■ TASK DESCRIPTION:
Can you quote the lines below exactly, starting at the line with "Where should I click to: Open the settings" and going through the last one?

■ EXERCISE INPUT:
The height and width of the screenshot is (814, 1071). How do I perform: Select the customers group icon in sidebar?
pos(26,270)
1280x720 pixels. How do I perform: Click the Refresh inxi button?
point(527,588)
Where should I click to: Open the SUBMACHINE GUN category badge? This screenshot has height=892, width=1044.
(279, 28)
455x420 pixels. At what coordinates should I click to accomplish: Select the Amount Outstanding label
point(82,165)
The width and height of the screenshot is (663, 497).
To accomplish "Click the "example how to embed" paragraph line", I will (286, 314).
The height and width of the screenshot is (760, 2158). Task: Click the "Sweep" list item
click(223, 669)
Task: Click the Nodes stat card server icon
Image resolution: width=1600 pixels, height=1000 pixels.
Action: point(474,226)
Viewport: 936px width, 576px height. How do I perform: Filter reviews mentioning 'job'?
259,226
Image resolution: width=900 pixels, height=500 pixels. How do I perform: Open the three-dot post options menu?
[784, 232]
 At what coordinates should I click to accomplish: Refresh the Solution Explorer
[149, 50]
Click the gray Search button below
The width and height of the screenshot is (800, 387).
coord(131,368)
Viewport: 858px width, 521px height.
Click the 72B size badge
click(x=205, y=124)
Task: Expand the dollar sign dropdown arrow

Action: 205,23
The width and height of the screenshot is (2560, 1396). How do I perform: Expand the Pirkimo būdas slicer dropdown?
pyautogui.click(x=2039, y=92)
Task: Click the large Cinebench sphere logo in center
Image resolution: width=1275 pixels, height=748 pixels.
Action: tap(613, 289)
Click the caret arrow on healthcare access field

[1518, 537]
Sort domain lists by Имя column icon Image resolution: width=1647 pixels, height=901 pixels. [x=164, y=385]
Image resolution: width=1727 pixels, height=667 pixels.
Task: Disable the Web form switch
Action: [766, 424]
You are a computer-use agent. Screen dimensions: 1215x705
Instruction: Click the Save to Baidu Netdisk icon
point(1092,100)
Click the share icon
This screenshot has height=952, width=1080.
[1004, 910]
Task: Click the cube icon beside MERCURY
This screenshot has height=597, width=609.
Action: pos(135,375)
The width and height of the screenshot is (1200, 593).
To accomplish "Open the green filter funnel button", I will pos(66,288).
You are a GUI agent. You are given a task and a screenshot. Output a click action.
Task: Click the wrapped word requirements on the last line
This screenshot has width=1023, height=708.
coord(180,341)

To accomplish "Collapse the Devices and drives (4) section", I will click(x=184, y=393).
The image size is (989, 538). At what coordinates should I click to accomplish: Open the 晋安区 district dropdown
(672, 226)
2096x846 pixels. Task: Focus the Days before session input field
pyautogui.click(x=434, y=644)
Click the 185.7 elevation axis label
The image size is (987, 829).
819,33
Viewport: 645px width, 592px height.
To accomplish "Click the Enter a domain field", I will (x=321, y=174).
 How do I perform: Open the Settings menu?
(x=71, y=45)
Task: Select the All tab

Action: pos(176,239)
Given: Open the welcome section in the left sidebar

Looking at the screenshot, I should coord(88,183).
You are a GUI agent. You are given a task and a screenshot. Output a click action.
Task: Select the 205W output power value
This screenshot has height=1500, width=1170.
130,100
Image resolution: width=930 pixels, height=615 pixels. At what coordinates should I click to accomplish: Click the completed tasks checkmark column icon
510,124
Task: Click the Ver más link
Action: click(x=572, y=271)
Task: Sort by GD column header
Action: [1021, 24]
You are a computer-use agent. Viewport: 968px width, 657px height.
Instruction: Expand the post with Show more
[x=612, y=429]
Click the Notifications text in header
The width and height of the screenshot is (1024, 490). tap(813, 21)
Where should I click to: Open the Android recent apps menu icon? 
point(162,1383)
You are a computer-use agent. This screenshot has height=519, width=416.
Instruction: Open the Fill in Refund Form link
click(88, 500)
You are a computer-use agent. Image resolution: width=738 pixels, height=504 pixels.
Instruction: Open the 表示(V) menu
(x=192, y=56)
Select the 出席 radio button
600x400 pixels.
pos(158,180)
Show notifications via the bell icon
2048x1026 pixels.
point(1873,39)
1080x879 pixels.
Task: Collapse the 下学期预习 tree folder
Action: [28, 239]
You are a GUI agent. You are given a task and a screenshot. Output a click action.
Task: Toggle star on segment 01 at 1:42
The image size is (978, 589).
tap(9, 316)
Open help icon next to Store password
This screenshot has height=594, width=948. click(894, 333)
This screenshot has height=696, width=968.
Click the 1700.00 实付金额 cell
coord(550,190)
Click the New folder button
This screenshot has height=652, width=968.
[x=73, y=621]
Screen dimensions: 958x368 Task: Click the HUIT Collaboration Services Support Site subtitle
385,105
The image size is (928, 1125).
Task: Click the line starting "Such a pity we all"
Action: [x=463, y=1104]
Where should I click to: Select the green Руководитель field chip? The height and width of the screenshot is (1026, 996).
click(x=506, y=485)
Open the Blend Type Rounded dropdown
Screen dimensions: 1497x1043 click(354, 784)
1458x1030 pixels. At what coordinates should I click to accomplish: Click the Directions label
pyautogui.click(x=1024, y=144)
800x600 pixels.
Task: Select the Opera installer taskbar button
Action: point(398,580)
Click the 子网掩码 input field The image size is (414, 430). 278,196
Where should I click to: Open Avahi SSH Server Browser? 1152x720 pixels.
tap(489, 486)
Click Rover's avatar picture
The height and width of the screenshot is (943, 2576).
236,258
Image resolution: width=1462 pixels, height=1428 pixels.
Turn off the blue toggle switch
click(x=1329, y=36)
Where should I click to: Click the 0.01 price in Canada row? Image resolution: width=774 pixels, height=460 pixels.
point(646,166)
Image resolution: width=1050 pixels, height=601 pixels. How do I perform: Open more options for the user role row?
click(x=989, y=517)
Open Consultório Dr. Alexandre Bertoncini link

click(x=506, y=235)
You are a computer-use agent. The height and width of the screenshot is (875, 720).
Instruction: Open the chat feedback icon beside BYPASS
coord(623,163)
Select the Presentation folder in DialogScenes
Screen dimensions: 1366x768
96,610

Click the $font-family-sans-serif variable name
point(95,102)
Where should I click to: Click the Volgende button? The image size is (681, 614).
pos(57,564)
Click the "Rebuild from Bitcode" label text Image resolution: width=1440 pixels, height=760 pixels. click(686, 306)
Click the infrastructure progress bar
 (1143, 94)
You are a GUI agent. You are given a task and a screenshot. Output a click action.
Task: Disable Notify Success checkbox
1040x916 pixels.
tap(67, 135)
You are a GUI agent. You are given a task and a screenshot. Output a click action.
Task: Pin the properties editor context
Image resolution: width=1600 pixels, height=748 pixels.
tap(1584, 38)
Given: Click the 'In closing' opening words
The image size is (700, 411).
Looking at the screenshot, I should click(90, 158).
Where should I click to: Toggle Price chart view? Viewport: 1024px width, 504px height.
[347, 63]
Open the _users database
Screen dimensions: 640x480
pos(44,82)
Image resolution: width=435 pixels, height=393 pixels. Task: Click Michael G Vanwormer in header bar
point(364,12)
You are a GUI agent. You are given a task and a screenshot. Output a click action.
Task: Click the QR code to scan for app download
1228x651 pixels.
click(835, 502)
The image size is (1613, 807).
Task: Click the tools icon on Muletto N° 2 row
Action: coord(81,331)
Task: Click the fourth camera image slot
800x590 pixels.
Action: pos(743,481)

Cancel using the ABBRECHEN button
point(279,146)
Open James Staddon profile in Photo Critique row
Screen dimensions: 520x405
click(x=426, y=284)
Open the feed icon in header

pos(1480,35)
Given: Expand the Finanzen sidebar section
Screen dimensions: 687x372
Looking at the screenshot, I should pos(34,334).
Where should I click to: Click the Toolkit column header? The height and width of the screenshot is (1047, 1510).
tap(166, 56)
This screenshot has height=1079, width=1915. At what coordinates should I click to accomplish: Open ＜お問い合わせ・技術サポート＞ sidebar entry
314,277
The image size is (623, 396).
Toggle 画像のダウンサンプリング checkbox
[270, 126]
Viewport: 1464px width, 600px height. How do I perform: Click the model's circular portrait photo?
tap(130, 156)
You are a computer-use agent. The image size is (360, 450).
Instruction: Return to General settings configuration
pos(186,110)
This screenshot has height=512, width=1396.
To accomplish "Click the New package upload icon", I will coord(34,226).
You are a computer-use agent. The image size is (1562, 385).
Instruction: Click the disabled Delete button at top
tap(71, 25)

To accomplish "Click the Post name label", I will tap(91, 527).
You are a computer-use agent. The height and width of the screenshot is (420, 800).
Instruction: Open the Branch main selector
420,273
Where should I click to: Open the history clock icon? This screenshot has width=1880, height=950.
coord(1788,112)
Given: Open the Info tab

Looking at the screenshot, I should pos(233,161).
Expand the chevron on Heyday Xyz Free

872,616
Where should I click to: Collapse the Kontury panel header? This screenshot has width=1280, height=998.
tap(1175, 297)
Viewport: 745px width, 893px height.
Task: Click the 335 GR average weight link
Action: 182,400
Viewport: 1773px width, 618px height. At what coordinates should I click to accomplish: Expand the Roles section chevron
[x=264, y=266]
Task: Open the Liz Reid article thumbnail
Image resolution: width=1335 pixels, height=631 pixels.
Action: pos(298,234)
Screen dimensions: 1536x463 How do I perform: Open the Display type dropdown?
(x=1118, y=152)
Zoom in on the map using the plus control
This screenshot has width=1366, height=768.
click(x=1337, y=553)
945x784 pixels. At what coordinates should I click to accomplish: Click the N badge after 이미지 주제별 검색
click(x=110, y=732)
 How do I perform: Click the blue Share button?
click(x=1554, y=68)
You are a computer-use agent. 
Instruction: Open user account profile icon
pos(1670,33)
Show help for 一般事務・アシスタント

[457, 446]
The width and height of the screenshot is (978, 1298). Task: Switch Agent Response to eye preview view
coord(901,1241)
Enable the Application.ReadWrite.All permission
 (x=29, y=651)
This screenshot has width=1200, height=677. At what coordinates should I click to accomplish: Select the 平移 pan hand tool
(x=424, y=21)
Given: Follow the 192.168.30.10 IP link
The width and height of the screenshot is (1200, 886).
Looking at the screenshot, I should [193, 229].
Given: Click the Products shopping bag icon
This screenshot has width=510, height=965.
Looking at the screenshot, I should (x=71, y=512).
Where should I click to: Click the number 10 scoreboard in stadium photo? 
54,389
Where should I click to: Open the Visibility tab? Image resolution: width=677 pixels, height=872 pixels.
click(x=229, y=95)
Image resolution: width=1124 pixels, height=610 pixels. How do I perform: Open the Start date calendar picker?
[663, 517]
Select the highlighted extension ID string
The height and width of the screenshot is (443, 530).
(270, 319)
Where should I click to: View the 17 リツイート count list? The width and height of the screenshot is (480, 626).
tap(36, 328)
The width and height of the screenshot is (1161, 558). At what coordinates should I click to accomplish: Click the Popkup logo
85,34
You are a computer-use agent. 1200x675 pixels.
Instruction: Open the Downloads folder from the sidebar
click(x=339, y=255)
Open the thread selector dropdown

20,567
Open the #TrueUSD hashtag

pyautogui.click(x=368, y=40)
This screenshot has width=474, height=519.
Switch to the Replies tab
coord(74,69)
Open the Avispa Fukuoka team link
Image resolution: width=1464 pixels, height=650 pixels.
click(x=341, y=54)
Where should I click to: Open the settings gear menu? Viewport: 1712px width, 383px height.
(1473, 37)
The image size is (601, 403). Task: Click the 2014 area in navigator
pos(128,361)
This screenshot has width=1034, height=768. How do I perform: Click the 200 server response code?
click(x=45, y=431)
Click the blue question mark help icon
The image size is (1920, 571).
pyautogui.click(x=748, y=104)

■ SOLUTION TO THIS PROBLEM:
Where should I click to: Open the settings gear menu? Viewport: 1712px width, 383px height.
(1473, 37)
The image size is (601, 403). Task: Click the 2014 area in navigator
pos(128,361)
This screenshot has width=1034, height=768. How do I perform: Click the 200 server response code?
click(x=45, y=431)
Click the blue question mark help icon
The image size is (1920, 571).
pyautogui.click(x=748, y=104)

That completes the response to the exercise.